Dans le même esprit que celui que j’ai manifesté depuis le début des débats qui s’achèvent ce soir avec cet amendement, il me semble que le Gouvernement, estimant que la protection supplémentaire apportée par la commission va tout à fait dans le sens de ses propres préoccupations, pourrait retirer cet amendement. S’il ne le faisait pas, j’émettrais un avis défavorable.

M. le président. Je mets aux voix l'amendement n° 25.

(L'amendement n'est pas adopté.)

M. le président. Je mets aux voix l’article 15.

(L’article 15 est adopté.)

M. le président. La parole est à Mme la garde des sceaux.

Mme Nicole Belloubet, garde des sceaux. Je souhaite répondre brièvement à la question que m’a posée Mme Loisier.

Madame la sénatrice, je comprends pleinement votre préoccupation. C’est vrai, les juridictions américaines retiennent largement leur compétence en cas d’opération impliquant un paiement en dollars.

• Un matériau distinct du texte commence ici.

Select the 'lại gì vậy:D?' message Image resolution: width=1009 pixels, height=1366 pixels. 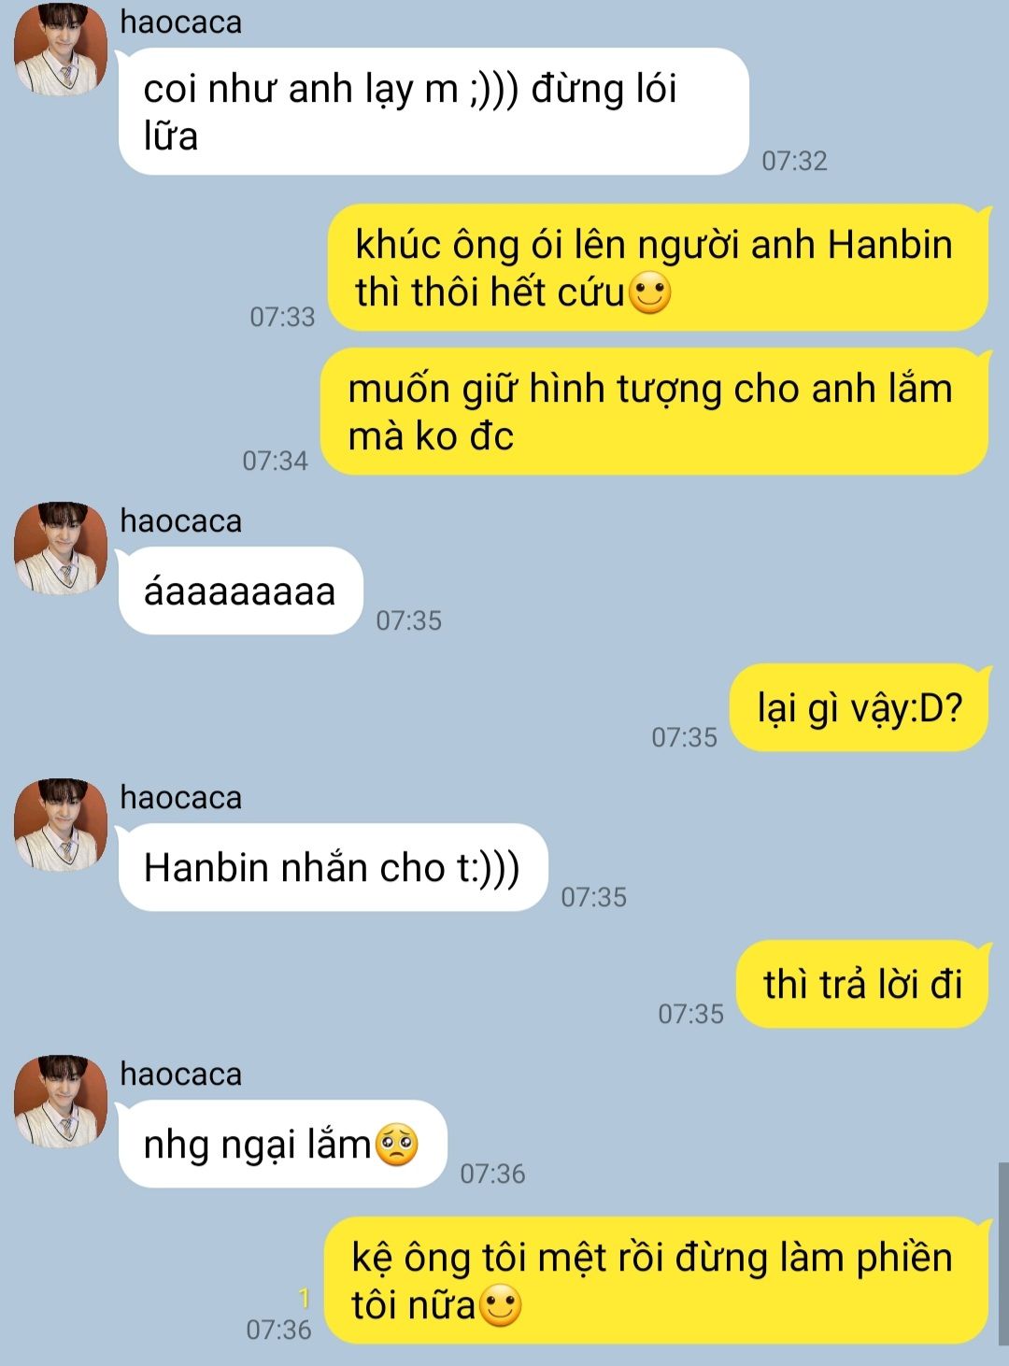(859, 707)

Il me semble cependant que le droit des contrats dont nous parlons ici n’a pas vraiment vocation à régler une telle difficulté. La réforme dont nous discutons, je crois, rendra plus intéressant le fait de soumettre au juge français des contrats internationaux. C’est d’ailleurs ce qui ressortait du rapport Canivet, dont l’un d’entre vous a fait mention tout à l’heure, sur la question de l’attractivité de la place de Paris. Néanmoins, vous avez raison sur ce point, et je crois qu’il s’agit d’une question générale sur laquelle il convient de travailler.

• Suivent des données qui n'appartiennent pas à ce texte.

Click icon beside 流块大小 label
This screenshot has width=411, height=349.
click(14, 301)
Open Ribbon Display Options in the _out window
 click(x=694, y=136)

Enfin, madame Goulet, je suis bien sûr ouverte à une évaluation de la portée des dispositions de l’article 1343-3 du code civil. Peut-être cette évaluation serait-elle pertinente à échéance de dix-huit mois ou de deux ans, pour bien mesurer l’impact de la mesure.

Je ne voudrais pas terminer mon propos sans remercier la commission des lois, notamment son rapporteur. Monsieur Pillet, vous avez compris le souci du Gouvernement de stabiliser la situation juridique, telle qu’elle est née de l’ordonnance du 10 février 2016. J’ai bien conscience que vos amendements étaient tous écrits dans un esprit constructif, que je tiens ici à saluer.

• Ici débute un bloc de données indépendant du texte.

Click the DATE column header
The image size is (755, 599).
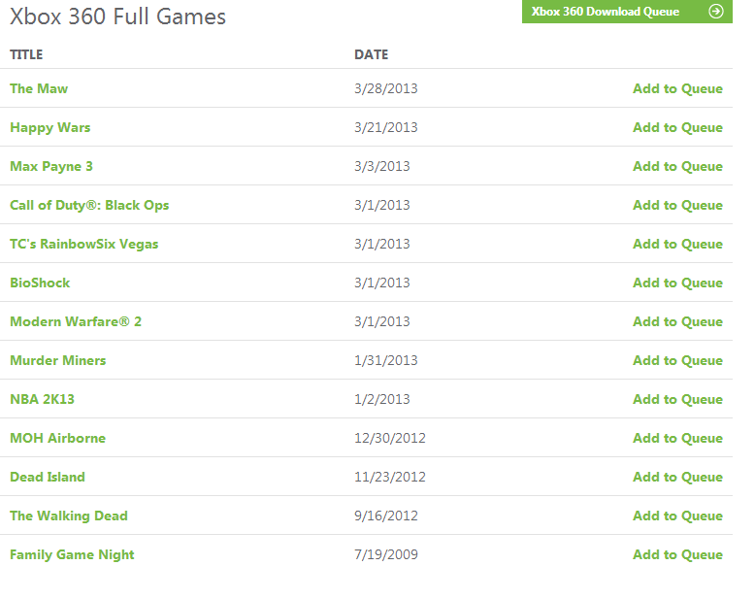[x=372, y=54]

M. le président. Personne ne demande la parole ?...

Je mets aux voix, dans le texte de la commission, modifié, l’ensemble du projet de loi ratifiant l’ordonnance n° 2016-131 du 10 février 2016 portant réforme du droit des contrats, du régime général et de la preuve des obligations.

(Le projet de loi est adopté.)

Article 15 (nouveau) (début)
Dossier législatif : projet de loi ratifiant l'ordonnance n° 2016-131 du 10 février 2016 portant réforme du droit des contrats, du régime général et de la preuve des obligations
 

8

Ordre du jour

M. le président. Voici quel sera l’ordre du jour de la prochaine séance publique, précédemment fixée à demain, mercredi 18 octobre 2017, à quatorze heures trente et, éventuellement, le soir :

Scrutin pour l’élection de six juges titulaires et de six juges suppléants à la Cour de la justice de la République.

Désignation :

- des 18 sénateurs membres de l’Office parlementaire d’évaluation des choix scientifiques et technologiques ;

- des 36 membres de la délégation aux droits des femmes et à l’égalité des chances entre les hommes et les femmes ;

- des 36 membres de la délégation sénatoriale aux collectivités territoriales et à la décentralisation ;

- des 36 membres de la délégation sénatoriale à la prospective ;

- des 21 membres de la délégation sénatoriale aux outre-mer autres que les 21 sénateurs d’outre-mer, membres de droit ;

- et des 42 membres de la délégation sénatoriale aux entreprises.

Conclusions de la commission mixte paritaire sur le projet de loi renforçant la sécurité intérieure et la lutte contre le terrorisme (n° 17, 2017-2018) ;

Rapport de M. Philippe Bas (n° 16, 2017-2018).

Prestation de serment des juges élus à la Cour de justice de la République.

Personne ne demande la parole ?…

La séance est levée.

(La séance est levée à dix-neuf heures quinze.)

 

 

nomination d’un membre d’une commission

Le groupe Les Républicains a présenté une candidature pour la commission des affaires européennes.

Aucune opposition ne s’étant manifestée dans le délai prévu par l’article 8 du règlement, cette candidature est ratifiée : M. Pierre Cuypers est proclamé membre de la commission des affaires européennes, en remplacement de M. Jean-Pierre Vial.